On a Wednesday night, about a hundred military spouses fill the hall at the Club Stewart meeting facility waiting anxiously for the town hall to start. Their husbands and wives, soldiers of the 1st Armored Brigade Combat Team of Fort Stewart, recently deployed to Germany to reinforce NATO allies amid Russian attacks on Ukraine.
For the crowd, made up mostly of women and their young children, the deployment is the closest to possible combat their partners have been, and they’re looking for answers and reassurance amidst an unfamiliar situation.
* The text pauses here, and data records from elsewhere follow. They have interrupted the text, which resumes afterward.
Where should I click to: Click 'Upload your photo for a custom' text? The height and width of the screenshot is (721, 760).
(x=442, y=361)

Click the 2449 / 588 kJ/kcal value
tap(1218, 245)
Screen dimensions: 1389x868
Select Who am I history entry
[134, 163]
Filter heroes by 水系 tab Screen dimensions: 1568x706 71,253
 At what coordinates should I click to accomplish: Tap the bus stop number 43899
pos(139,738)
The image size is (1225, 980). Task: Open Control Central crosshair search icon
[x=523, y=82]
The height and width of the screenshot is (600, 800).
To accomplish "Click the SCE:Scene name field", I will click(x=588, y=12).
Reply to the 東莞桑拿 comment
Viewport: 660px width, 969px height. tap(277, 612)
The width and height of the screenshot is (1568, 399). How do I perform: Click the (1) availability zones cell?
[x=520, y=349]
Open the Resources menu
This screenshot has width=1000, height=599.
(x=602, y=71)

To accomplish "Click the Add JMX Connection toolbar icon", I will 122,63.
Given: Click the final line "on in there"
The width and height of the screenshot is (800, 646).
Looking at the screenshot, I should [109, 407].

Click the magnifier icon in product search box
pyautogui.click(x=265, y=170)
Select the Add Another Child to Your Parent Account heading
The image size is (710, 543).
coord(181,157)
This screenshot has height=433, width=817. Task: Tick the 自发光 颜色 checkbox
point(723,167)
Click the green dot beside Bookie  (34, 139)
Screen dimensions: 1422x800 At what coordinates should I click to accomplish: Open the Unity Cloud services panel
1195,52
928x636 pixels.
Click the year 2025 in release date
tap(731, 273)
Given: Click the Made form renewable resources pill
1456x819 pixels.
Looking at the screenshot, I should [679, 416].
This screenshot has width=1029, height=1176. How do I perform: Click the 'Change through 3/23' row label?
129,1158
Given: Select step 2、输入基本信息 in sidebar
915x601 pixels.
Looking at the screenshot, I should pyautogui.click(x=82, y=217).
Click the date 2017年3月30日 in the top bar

"It's completely new. We haven't seen this kind of land warfare since World War II in Europe," said Sgt. Maj. Michael A. Grinston.
Grinston, the highest-ranking noncommissioned officer in the U.S. Army, doesn’t typically attend these town halls. His appearance underscores the current circumstances – that this deployment wasn’t a scheduled rotation but a response to a contingency and a gray area that the Army leadership is still figuring out themselves.
Credit: Nancy Guan / Savannah Morning News
Credit: Nancy Guan / Savannah Morning News
While President Joe Biden has repeatedly said he will not send U.S. troops into Ukraine to engage with Russian forces, the situation is fluid, and the brigade has to train and “be ready for anything,” said Grinston.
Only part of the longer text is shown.